Routing, cluster groups, and clusters
QueryFlux separates where a query should go logically (cluster group) from which physical backend instance serves it (cluster / adapter). This document explains that split, how routers work, and how the cluster manager balances load and enforces limits.
Vocabulary
| Term | Meaning |
|---|---|
| Cluster | A named backend instance in config (clusters.<name>): one engine (Trino, DuckDB, StarRocks, …), endpoint or DB path, auth, etc. At runtime it has an engine adapter and a ClusterState (running count, health, limits). |
| Cluster group | A named pool (clusterGroups.<name>) listing member cluster names, a per-group maxRunningQueries, optional maxQueuedQueries, optional selection strategy, and enabled. Routing returns a group; the cluster manager then picks a member cluster. |
| Router | A rule that inspects the SQL string, session context, and frontend protocol and optionally returns a target group name. |
| Router chain | All routers in config order, plus routingFallback when every router returns “no match.” |
Two-stage placement
-
Routing (group selection)
RouterChainevaluates eachRouterTraitimplementation in order. The first router that returnsSome(ClusterGroupName)wins. If all returnNone,routingFallbackis used.

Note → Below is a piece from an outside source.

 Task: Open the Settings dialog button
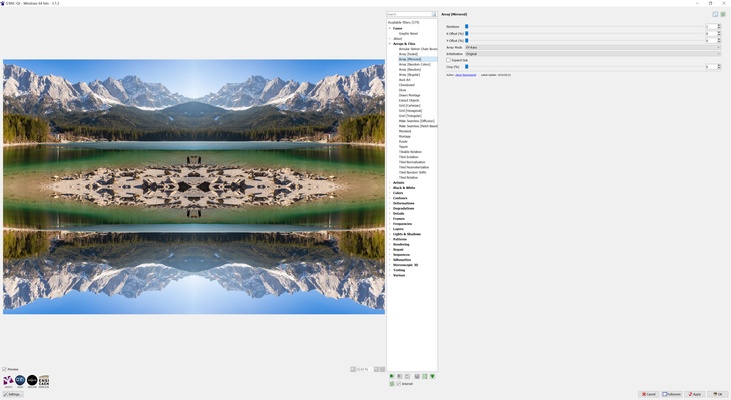pyautogui.click(x=13, y=394)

Implementation:queryflux_routing::chain::RouterChain(route,route_with_trace). -
Cluster selection (member selection)
ClusterGroupManager::acquire_cluster(group)considers only clusters in that group that are enabled, healthy, and undermax_running_queries. It then uses the group’s strategy to pick one member and increments that cluster’s running count.

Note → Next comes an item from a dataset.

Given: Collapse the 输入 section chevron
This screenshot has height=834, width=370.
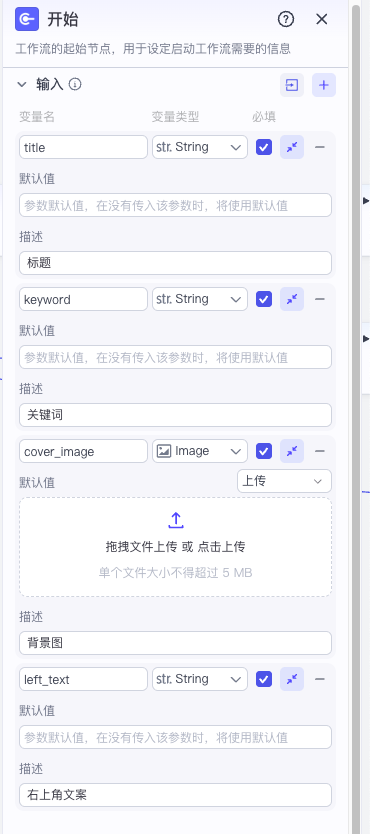Looking at the screenshot, I should click(22, 84).

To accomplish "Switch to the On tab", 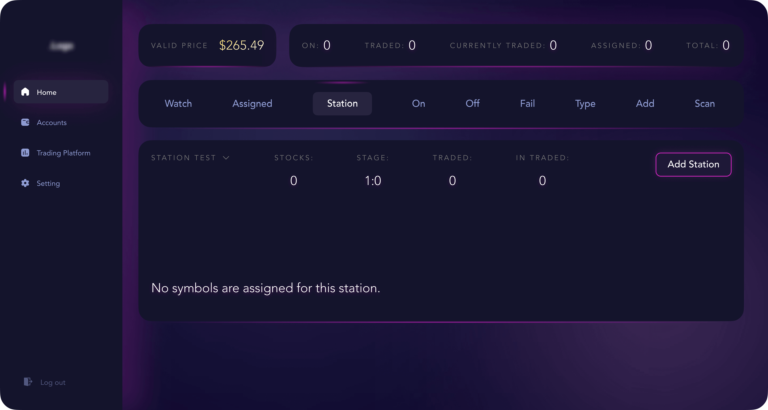I will click(418, 104).
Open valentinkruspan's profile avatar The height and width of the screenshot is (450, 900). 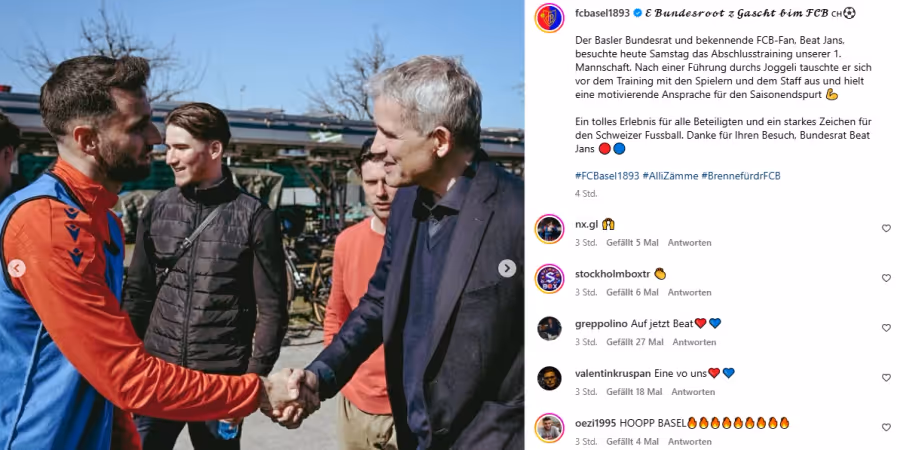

If no member is eligible (e.g. all at capacity or unhealthy),acquire_clusterreturnsNone→ the query is queued (Trino HTTP async path) or retried with backoff (syncexecute_to_sinkpath).
Implementation:queryflux_cluster_manager::simple::SimpleClusterGroupManager.
When the query finishes (success, failure, or cancel), release_cluster decrements the running count on that cluster.
Router types (config → code)
Configured under routers: in YAML (queryflux_core::config::RouterConfig). Wired in queryflux/src/main.rs.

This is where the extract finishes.